A number of months ago I was asked to speak at an event for the Minnesota Interactive Marketing Association, known as MIMA. Had I heard of it? Nope. To be honest, I didn’t think there was much of an interactive presence in Minnesota. Wow, was I wrong.
At MIMA’s annual one-day event a few weeks ago, nearly 700 interactive professionals from the Midwest and other parts of U.S. gathered to examine some great topics. As a too-frequent seminar attendee, I was really impressed by the other speakers and the conversations among attendees.
Two Keynotes, Two Perspectives
Lee Rainie, 2007 MIMA Summit keynote speaker and director of the Pew Internet and American Life Project, introduced the idea of interactive work environments full of “absent presence.” Rainie’s oxymoron describes the essential multitasking self: you’re physically present but mentally absent. You want to be vigilant about everything Web, but the volume of information is simply too great.
Looking at the virtual multitasking issue from another angle, Jason Fried, another MIMA Summit keynote speaker and founder of 37signals, a Web-based company, said, “the e-mail you don’t even know you’re getting is more interesting than the meeting you’re in.”
Fried’s main idea: to accomplish something, people need uninterrupted time. Constant meetings and interruptions aren’t productive. He recommends prohibiting direct contact during some periods during the work week and personal life.
These two presentations ring true when thinking of the many things people do while visiting a Web site. Of course, we’d like to believe they’re fully engaged and focused and will take time to explore our sites. We all know from our Web-surfing habits this isn’t the case. It’s imperative, then, we optimize sites so they fit the schedules of our customers and prospects. We must give them what they need while helping them work toward the specific things we want to them to do for us as a company to be successful.
These issues, when viewed through a Web analytics lens, can prompt you to change your approach to analyzing data and tuning survey questions. Start with the site’s simplicity; do people easily find the content they’re looking for? If people, when fully focused, can’t find what they’re looking for, what happens when they aren’t present in their task? Now think what that’s like when they’re distracted by other tasks and have eight tabs open in their browser — you and your seven competitors.
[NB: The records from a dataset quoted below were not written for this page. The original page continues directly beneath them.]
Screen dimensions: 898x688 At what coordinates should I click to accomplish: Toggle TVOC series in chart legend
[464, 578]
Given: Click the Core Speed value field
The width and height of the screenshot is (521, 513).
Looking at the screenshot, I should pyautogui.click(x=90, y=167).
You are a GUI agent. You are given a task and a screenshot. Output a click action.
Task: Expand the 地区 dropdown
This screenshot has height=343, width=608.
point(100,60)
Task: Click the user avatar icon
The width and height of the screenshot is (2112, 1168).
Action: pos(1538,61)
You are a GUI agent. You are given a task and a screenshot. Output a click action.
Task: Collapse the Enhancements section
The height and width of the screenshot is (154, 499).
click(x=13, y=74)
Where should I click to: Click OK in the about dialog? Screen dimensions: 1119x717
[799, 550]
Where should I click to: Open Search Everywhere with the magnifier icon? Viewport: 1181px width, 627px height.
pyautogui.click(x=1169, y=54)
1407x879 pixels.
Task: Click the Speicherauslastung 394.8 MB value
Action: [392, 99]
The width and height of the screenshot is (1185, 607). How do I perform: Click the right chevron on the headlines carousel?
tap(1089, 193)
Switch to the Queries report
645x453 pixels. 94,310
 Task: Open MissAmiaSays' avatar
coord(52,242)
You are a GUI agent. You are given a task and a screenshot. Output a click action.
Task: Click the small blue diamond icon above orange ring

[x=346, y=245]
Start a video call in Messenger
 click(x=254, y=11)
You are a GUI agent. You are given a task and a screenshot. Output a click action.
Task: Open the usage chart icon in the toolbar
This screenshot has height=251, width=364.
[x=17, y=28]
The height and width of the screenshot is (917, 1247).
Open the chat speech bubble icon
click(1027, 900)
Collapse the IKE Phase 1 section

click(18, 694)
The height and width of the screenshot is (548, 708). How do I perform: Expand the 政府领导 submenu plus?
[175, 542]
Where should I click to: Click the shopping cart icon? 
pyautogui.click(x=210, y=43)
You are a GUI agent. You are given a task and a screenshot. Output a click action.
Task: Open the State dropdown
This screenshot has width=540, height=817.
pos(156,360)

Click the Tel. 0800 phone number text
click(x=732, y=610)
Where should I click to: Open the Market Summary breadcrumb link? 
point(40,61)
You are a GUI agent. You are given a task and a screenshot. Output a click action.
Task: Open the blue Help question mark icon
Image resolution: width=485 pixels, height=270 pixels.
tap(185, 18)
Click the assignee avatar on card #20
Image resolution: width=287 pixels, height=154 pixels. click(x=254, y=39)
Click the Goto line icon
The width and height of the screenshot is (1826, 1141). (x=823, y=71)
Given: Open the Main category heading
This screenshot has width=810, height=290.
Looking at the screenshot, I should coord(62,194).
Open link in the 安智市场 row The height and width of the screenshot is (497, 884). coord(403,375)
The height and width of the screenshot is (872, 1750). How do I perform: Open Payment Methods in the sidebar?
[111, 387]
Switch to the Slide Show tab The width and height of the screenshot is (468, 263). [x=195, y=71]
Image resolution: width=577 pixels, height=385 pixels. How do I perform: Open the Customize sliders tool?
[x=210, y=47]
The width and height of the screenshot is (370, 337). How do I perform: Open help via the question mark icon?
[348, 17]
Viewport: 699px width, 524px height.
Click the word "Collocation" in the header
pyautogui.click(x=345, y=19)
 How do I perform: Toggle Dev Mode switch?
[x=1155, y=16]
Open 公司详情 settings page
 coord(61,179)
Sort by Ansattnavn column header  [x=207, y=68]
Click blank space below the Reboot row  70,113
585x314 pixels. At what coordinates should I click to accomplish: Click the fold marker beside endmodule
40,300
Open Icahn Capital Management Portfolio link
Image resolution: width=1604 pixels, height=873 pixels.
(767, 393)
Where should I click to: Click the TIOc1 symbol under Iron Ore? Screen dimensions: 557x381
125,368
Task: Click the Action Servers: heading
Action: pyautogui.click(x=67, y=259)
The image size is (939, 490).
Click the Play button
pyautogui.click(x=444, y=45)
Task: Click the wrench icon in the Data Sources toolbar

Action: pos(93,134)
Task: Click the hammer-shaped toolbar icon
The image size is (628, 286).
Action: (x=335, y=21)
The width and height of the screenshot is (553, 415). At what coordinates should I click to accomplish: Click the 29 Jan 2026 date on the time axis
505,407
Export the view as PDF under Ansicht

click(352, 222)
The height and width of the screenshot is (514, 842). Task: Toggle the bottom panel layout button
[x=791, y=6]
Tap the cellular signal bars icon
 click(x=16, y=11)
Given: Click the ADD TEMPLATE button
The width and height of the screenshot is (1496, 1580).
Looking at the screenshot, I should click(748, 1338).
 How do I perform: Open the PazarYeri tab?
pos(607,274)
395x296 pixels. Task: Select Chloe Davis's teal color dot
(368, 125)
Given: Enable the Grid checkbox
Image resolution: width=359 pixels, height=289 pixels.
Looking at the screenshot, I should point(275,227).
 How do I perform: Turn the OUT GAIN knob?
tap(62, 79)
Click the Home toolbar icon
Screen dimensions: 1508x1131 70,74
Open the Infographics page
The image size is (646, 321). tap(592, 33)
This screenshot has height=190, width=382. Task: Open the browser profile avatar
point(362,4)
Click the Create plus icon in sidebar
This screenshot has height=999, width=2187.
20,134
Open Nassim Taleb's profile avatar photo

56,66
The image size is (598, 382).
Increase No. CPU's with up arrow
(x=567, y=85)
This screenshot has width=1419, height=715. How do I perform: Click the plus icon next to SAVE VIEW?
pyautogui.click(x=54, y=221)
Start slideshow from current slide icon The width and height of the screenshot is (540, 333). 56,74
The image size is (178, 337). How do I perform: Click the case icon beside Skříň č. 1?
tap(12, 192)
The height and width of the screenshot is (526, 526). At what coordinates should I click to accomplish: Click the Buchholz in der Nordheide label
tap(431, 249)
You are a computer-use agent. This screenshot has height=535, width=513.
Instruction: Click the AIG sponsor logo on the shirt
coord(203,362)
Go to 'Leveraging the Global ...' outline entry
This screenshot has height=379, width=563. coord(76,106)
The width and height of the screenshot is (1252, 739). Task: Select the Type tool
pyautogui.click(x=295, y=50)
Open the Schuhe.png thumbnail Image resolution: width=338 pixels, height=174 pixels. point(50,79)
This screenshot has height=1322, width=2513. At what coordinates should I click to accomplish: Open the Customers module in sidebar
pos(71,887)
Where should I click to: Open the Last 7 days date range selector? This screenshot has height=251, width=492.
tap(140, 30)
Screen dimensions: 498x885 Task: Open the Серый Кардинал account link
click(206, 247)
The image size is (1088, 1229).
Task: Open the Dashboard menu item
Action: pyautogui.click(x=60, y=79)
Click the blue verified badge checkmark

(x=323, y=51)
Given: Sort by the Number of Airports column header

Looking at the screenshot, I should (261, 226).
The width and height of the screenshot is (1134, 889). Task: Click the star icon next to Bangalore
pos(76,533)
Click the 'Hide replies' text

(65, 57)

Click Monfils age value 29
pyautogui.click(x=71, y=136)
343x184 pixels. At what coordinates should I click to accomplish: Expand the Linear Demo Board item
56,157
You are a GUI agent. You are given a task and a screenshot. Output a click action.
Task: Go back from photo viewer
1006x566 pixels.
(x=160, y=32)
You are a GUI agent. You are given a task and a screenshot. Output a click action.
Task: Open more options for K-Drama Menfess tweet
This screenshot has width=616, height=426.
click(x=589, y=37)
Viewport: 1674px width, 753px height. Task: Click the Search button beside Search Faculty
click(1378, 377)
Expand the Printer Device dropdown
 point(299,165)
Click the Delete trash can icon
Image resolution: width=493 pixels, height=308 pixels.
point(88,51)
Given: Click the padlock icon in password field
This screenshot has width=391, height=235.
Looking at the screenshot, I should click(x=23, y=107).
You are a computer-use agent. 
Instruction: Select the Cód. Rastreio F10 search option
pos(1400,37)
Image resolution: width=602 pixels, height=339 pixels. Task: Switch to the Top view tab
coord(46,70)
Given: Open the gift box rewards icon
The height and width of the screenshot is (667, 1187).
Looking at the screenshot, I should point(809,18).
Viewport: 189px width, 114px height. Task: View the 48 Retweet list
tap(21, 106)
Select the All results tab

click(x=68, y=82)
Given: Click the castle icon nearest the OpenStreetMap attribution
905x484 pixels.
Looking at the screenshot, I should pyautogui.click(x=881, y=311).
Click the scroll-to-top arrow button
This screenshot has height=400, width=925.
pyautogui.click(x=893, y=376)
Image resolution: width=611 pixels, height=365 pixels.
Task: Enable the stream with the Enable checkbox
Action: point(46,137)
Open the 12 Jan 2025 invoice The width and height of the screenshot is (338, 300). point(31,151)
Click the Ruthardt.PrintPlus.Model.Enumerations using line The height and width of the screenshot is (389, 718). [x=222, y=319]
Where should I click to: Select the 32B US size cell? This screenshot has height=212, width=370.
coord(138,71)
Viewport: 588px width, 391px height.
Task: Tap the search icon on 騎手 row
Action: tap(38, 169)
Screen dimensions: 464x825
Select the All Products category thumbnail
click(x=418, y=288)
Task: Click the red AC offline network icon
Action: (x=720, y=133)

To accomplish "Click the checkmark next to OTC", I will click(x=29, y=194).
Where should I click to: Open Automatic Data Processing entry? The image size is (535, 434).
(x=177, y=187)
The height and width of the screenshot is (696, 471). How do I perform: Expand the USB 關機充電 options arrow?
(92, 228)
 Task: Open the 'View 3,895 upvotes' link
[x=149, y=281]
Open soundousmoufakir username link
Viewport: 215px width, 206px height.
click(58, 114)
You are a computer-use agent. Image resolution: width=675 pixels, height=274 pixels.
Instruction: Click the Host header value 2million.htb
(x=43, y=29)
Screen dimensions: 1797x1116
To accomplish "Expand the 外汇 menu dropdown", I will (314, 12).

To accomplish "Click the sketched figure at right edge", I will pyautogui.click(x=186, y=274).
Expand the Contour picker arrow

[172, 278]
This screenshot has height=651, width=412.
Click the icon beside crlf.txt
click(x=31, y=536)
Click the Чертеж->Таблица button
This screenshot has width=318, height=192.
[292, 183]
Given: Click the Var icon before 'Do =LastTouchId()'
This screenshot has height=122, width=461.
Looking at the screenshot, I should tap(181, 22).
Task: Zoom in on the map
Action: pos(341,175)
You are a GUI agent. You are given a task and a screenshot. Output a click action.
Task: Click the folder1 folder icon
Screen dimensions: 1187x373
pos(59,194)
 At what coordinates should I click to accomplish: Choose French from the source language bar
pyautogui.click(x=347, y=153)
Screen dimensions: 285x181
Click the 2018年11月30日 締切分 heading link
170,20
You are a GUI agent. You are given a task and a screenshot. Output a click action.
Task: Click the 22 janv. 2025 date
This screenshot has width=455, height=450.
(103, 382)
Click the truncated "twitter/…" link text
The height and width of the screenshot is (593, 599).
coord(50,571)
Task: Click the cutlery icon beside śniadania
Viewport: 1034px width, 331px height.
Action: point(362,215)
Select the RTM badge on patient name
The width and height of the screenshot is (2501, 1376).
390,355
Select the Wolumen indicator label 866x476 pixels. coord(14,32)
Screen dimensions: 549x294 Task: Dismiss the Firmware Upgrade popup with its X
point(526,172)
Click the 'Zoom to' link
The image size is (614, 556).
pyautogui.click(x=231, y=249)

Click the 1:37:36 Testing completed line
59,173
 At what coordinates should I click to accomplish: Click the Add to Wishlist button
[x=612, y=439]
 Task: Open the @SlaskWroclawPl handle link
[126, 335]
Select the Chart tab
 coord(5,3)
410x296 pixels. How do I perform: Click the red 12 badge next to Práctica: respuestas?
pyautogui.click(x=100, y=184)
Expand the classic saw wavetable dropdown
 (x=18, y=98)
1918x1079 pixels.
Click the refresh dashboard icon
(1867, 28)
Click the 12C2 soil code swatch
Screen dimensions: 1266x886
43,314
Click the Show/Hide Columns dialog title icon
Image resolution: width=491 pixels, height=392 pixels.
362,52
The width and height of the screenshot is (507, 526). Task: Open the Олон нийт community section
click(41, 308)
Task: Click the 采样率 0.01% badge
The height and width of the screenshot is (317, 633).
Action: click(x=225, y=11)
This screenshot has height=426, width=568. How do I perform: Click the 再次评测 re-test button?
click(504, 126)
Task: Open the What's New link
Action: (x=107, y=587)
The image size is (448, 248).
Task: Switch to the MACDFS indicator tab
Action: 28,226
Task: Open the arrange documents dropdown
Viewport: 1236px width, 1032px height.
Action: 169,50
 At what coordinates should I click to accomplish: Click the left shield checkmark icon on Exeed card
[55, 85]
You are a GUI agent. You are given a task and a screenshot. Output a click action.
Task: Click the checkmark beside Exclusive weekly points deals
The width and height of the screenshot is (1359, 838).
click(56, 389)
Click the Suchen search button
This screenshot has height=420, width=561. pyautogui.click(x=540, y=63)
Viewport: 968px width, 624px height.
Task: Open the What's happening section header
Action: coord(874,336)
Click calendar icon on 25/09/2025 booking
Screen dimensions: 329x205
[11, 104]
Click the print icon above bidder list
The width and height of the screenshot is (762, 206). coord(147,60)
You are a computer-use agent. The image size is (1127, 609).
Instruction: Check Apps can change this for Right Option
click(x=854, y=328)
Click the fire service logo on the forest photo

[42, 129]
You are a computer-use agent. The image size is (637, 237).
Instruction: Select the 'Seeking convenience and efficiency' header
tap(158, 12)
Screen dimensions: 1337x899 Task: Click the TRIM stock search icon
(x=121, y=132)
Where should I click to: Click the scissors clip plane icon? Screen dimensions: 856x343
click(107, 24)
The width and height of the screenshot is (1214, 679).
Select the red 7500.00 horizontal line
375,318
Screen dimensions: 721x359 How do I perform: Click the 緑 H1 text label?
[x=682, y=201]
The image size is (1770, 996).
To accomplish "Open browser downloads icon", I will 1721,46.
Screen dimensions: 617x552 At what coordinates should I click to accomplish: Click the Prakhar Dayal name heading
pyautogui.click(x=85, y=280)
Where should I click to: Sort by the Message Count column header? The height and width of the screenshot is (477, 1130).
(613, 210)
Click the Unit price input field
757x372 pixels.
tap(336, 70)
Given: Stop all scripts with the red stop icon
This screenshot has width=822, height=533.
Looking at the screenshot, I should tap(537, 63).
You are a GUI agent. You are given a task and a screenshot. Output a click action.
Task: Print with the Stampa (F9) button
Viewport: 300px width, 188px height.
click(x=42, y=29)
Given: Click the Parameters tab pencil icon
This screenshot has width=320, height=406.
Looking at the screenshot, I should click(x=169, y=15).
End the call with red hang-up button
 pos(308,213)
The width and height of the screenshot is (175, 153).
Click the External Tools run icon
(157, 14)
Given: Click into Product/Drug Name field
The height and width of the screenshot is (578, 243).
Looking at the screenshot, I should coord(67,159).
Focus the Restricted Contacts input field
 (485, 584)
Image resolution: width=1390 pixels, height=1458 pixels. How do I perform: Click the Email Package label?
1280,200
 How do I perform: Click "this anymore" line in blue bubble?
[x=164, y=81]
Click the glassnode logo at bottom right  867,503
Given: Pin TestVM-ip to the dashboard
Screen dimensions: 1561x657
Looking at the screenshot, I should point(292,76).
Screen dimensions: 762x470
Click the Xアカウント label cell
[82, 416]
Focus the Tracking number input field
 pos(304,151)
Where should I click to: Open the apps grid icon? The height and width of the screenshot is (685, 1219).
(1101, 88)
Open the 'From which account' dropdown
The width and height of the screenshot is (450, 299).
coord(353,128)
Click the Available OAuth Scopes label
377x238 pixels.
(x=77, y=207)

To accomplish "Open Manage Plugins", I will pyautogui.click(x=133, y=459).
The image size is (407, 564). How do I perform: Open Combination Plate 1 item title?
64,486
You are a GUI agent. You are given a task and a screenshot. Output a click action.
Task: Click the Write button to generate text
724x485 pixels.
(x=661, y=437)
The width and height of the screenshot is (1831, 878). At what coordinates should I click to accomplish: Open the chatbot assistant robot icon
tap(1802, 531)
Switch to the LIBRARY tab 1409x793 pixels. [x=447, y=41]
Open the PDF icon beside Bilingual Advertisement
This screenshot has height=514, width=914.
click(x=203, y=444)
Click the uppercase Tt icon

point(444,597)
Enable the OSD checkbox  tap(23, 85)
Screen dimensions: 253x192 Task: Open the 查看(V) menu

This really drives home the importance of ease of use, simplicity, and simple navigation.
Another conference session that caught my eye and triggered a lot of discussion involved a reference to a recent Forrester Research report stating that U.S. interactive marketing spending is expected to triple over the next five years, reaching $61 billion by 2012. Interactive technologies are expected to infiltrate all media channels, dissolving the barriers between traditional and interactive marketing. It’s interesting to explore what this could mean over the coming years. At MIMA, I hopped into a few conversations and heard good ideas about what this may look like down the road.
This got me thinking about the importance of understanding a Web site’s impact. Not only understanding how people convert on a site but also how the site impacts behaviors after people leave and through a company’s other channels. As I’ve written about in past columns, it extends far off your corporate site on review sites, blogs, and other social-networking communications. Again, understanding all these interactions, what’s happening, and how to leverage the power of these interactions will begin to truly separate companies that “have Web sites” and those that leverage the overall Web channel.
While I don’t often recommend specific conferences, I was so impressed with the MIMA event, I strongly encourage you to check it out. You can visit the MIMA’s Web site, which includes a lot of the conference content, including presentations and podcasts.